This delectable dessert is a traditional Egyptian delight. Even when made savory, it still tastes good.
Prep Time: | 15 mins |
Cook Time: | 15 mins |
Additional Time: | 1 hr |
Total Time: | 1 hr 30 mins |
Servings: | 8 |
Yield: | 8 servings |
Ingredients
- 1 ½ cups water
- 1 cup white sugar
- 1 teaspoon fresh lemon juice
- 1 (8 ounce) container ricotta cheese
- 1 teaspoon cornstarch
- 2 ½ cups all-purpose flour
- 1 ½ (.25 ounce) envelopes active dry yeast
- 3 cups water
- 3 cups oil for frying
Instructions
- Make a syrup by stirring the water, sugar, and lemon juice together in a saucepan over medium heat until thick; set aside to cool.
- Make a filling by combining the ricotta cheese and cornstarch in a small bowl; set aside.
- Make the dough by mixing together the flour and the yeast. Stir the water into the flour mixture 1 cup at a time, whisking to remove any lumps, until the mixture reaches a pourable consistency; allow to rest 1 hour.
- Heat a skillet over medium heat. Ladle 2 to 3 ounces of batter at a time into the center of the skillet into a round shape. Each katayef shell is finished when the top is dry and the bottom is slightly browned.
- Fill each shell with an equal portion of the cheese mixture. Fold one end of the shell over the cheese mixture and seal into a semi-circle shape by pinching along the edges.

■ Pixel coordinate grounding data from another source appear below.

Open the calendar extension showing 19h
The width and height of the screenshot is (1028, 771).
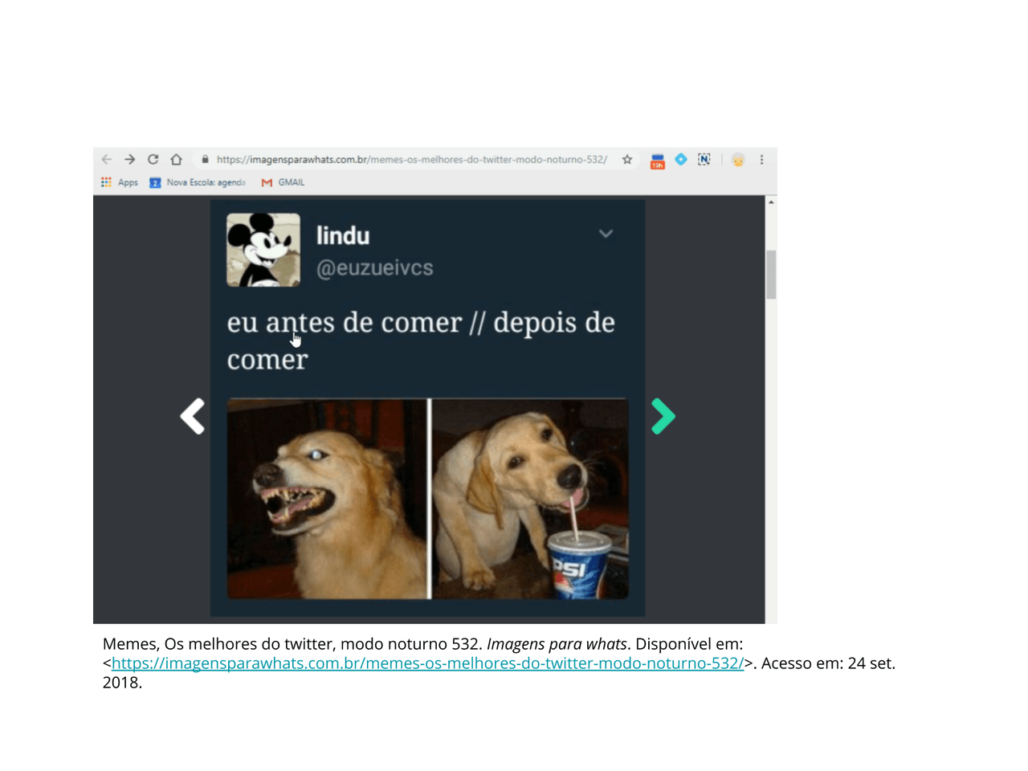[x=657, y=161]
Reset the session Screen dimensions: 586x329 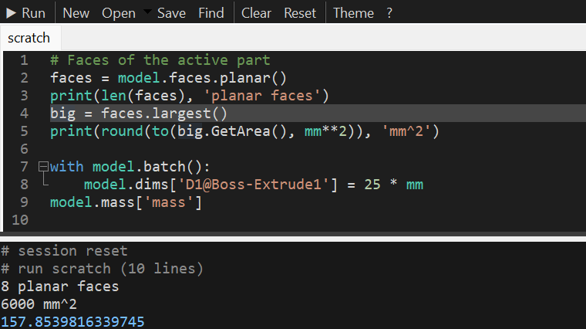300,13
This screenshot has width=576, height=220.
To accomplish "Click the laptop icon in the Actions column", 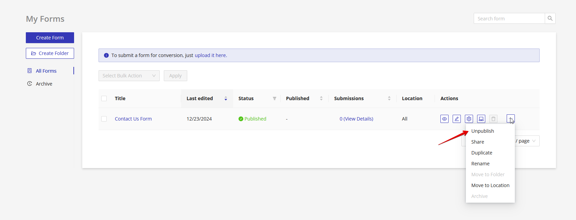I will pos(481,119).
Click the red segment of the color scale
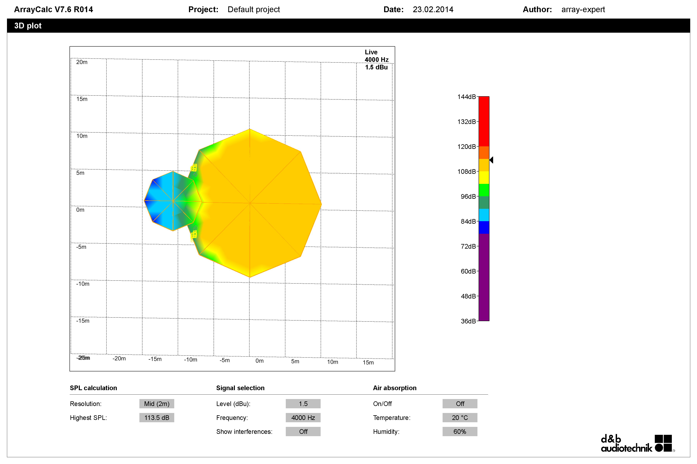Viewport: 697px width, 464px height. point(484,121)
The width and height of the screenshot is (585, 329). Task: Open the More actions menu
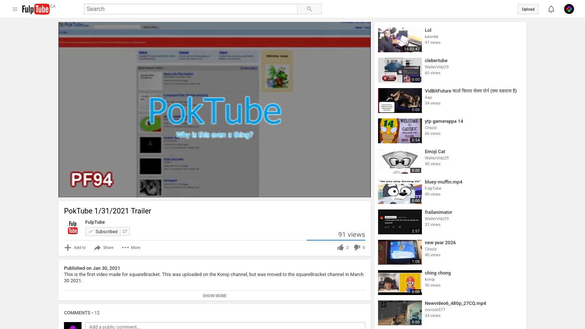click(131, 247)
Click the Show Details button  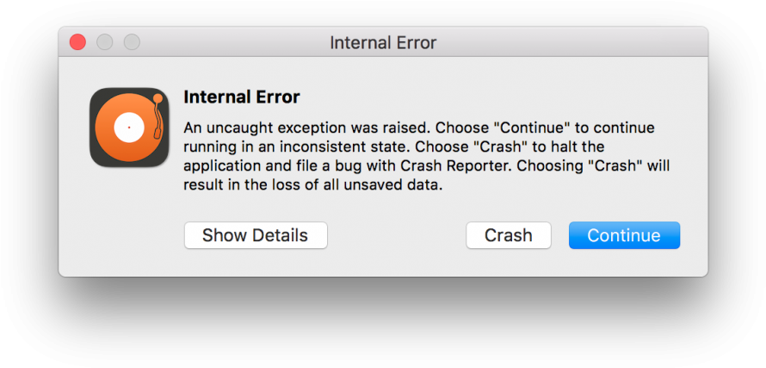pyautogui.click(x=256, y=235)
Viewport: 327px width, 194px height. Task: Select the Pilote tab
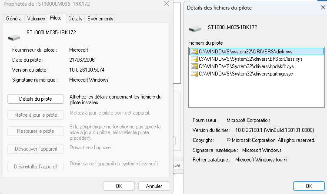56,18
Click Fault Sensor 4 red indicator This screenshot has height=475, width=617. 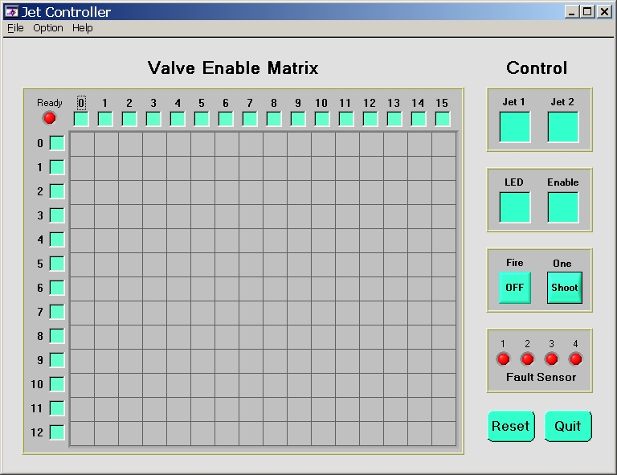(x=576, y=359)
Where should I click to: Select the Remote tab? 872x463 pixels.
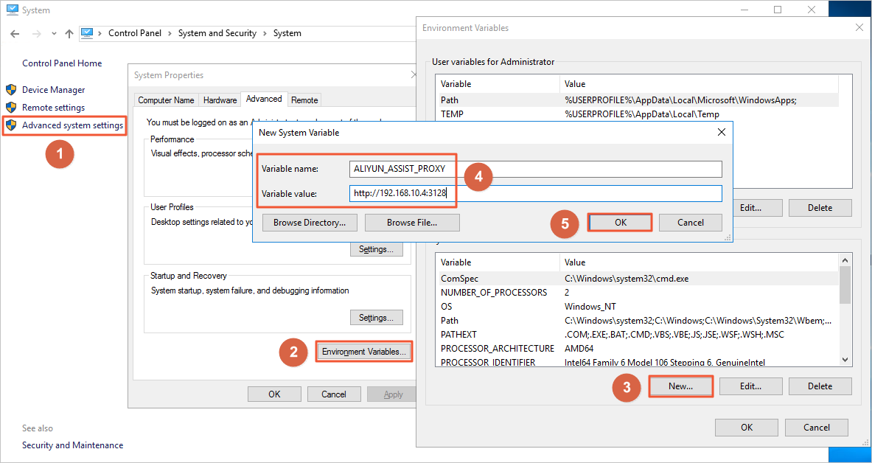[304, 100]
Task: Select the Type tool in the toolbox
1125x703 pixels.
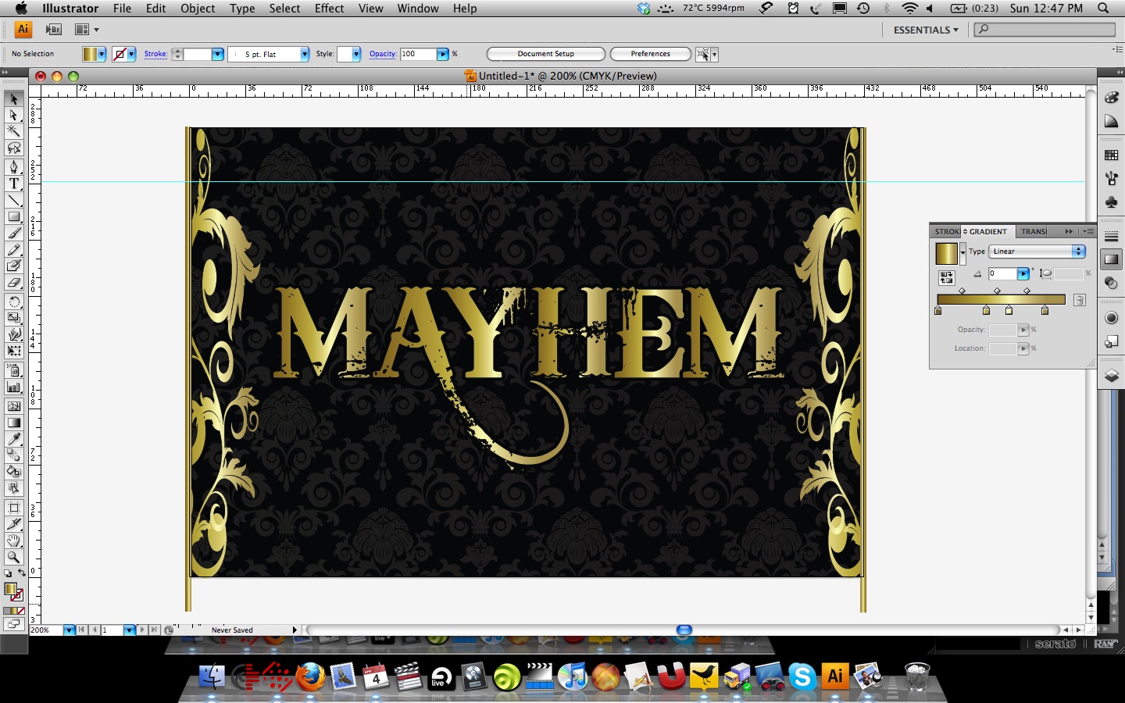Action: point(14,184)

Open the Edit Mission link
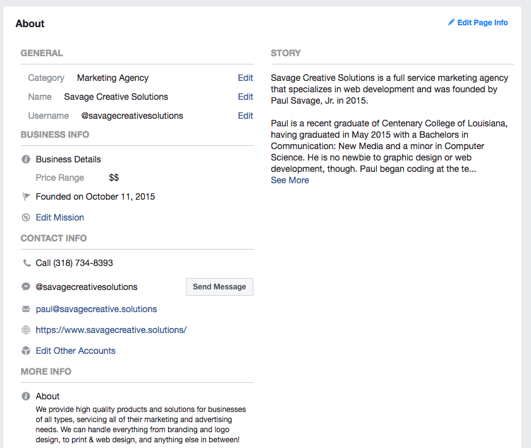pos(60,217)
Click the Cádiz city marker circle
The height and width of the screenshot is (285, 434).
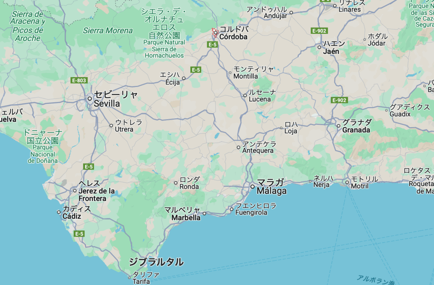point(58,212)
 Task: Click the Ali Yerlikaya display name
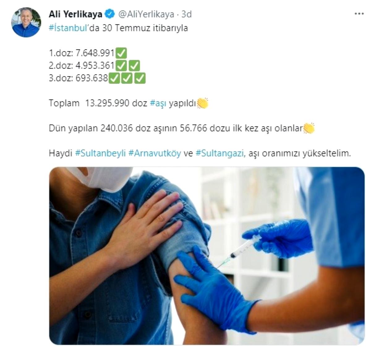click(x=76, y=14)
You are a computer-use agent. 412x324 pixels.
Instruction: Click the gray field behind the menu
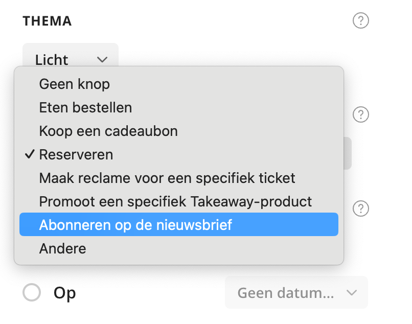pyautogui.click(x=348, y=153)
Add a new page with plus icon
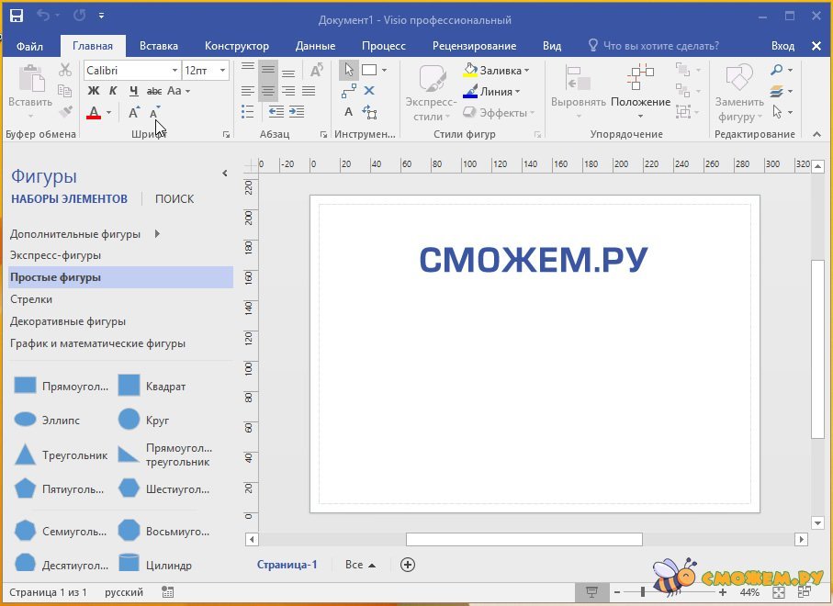 (409, 565)
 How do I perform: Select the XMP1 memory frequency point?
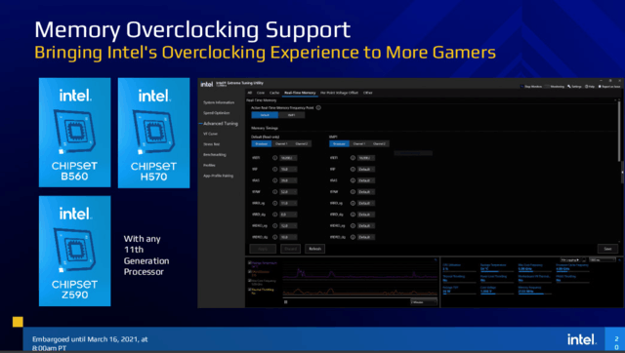pos(291,115)
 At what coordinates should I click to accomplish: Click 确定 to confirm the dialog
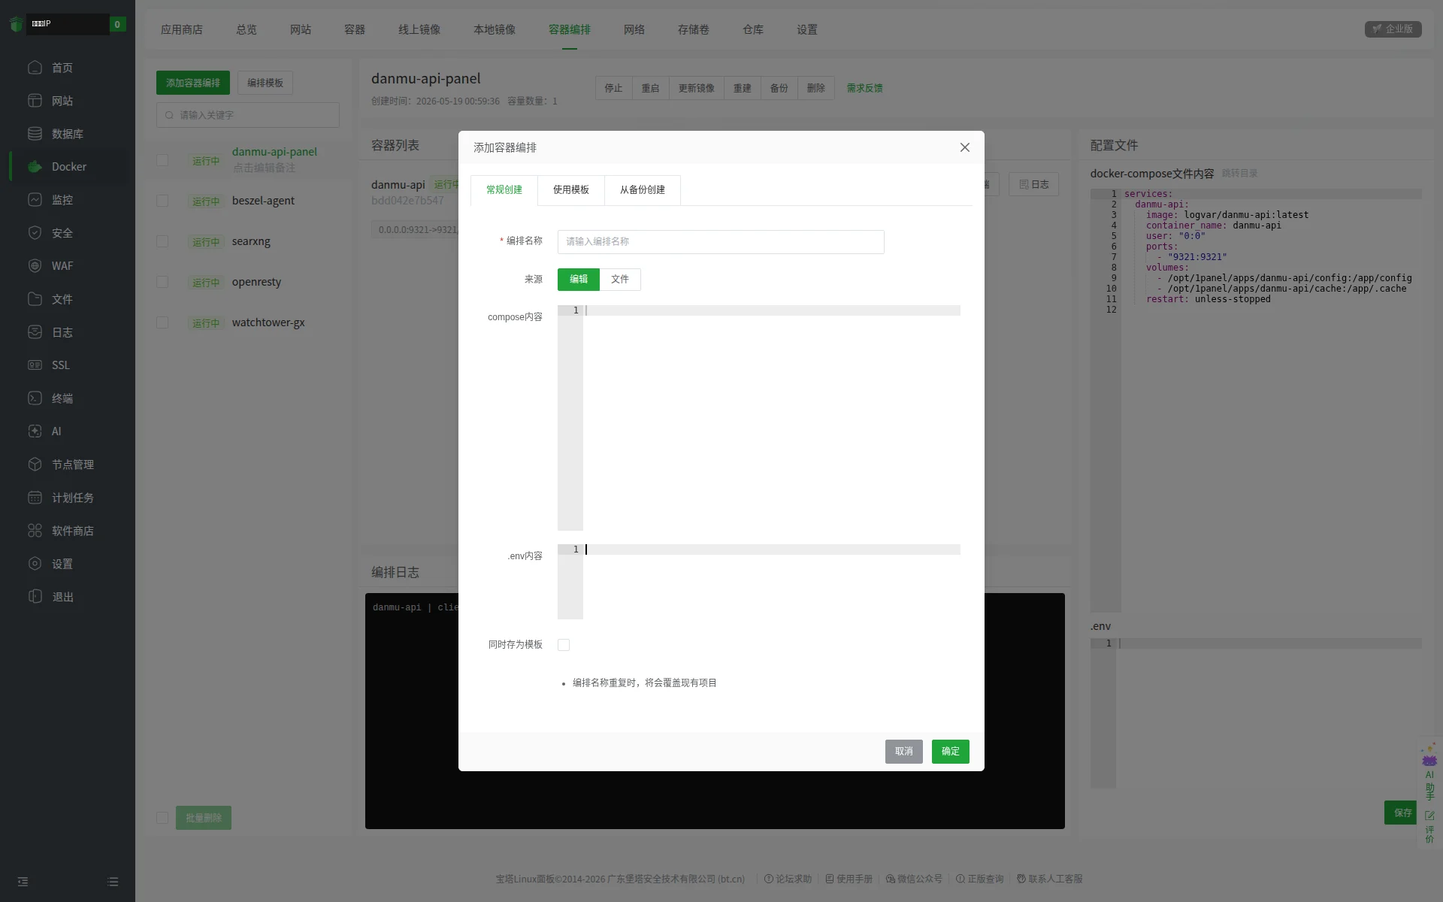coord(951,752)

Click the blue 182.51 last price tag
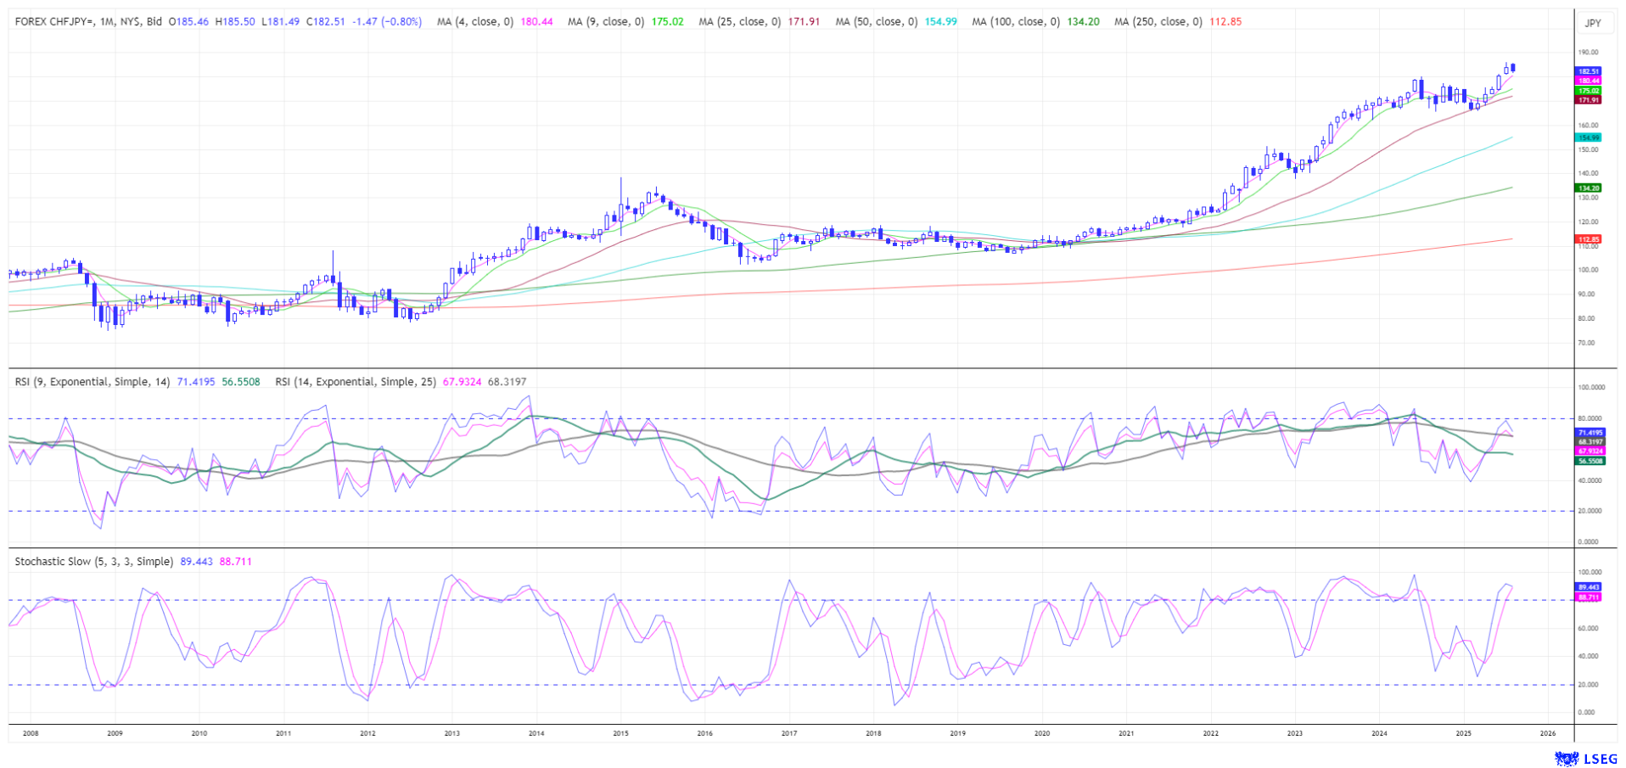coord(1588,71)
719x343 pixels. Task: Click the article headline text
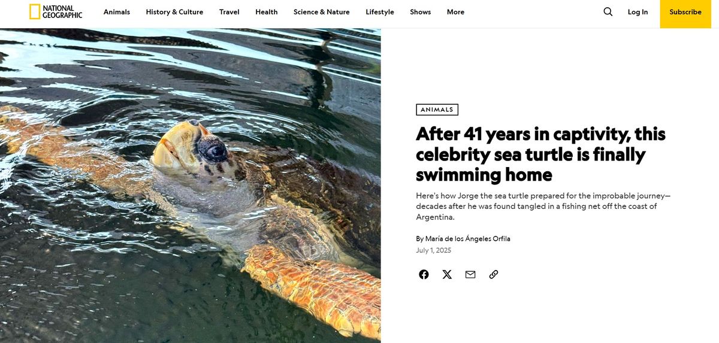click(540, 154)
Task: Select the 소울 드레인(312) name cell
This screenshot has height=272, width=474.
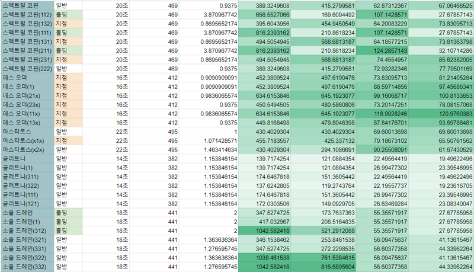Action: [x=26, y=230]
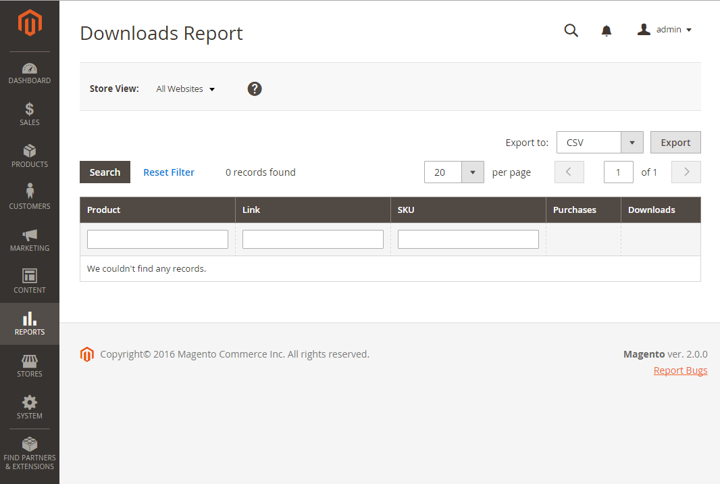Open the Stores menu
720x484 pixels.
(x=30, y=366)
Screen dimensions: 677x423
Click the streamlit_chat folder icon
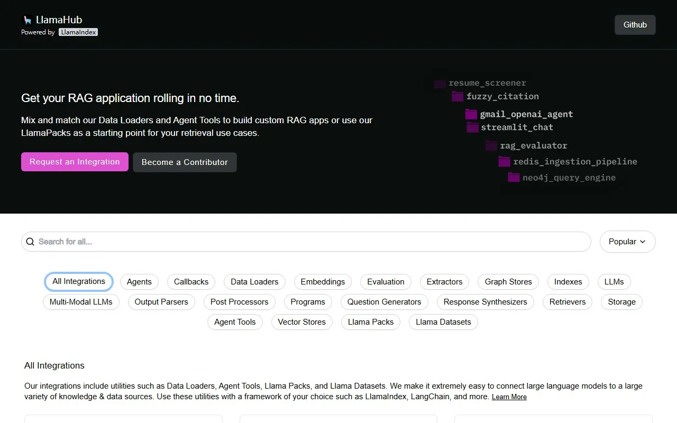tap(472, 127)
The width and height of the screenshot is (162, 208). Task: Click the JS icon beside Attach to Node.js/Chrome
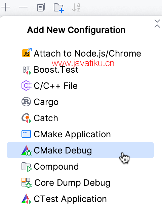click(27, 53)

- Heat the frying oil in a small saucepan over medium heat. Fry the katayef in the oil until crispy and lightly browned; immerse in the syrup to coat; serve immediately.
Nutrition Facts
Calories | 356 kcal |
Carbohydrate | 57 g |
Cholesterol | 9 mg |
Dietary Fiber | 1 g |
Protein | 8 g |
Saturated Fat | 3 g |
Sodium | 41 mg |
Sugars | 25 g |
Fat | 11 g |
Unsaturated Fat | 0 g |
Reviews
The variation I find that works the best for me is just by adding a cup of “smeed” to the batter this is Semolina flour the “fine” one and also by adding 1/2 tsp of baking soda to help the batter puff up. The cheese filling should have some “syrian string cheese” or you can use “mozzarella” if you cant find the syrian one . To the syrup mixture add and additional cup of sugar or double the recommended amount in this recipe (note: the sugar should always be double the amount of water for the right thickness of the simple syrup and it should be made in advance and cooled because you will drop the hot kayef into the syrup after frying and draining) Also for a more authentic katayed there is an additional or alternative filling which is walnuts,sugar and cinnamon. Opt. If you can find black sesame seeds you can sprinkle a few onto the wet batter for a more authentic flavor of Katayef. I hope this helps for this Ramadan and “Sa7tain” 🙂
I’ve tried authentic katayef in the middle east, (usually for ramadan). Something was missing in this recipe. The cheese filling was much too watery. The syrup too watery and the dough didn’t turn out perfect either. The basics are there but it needs a few modifications.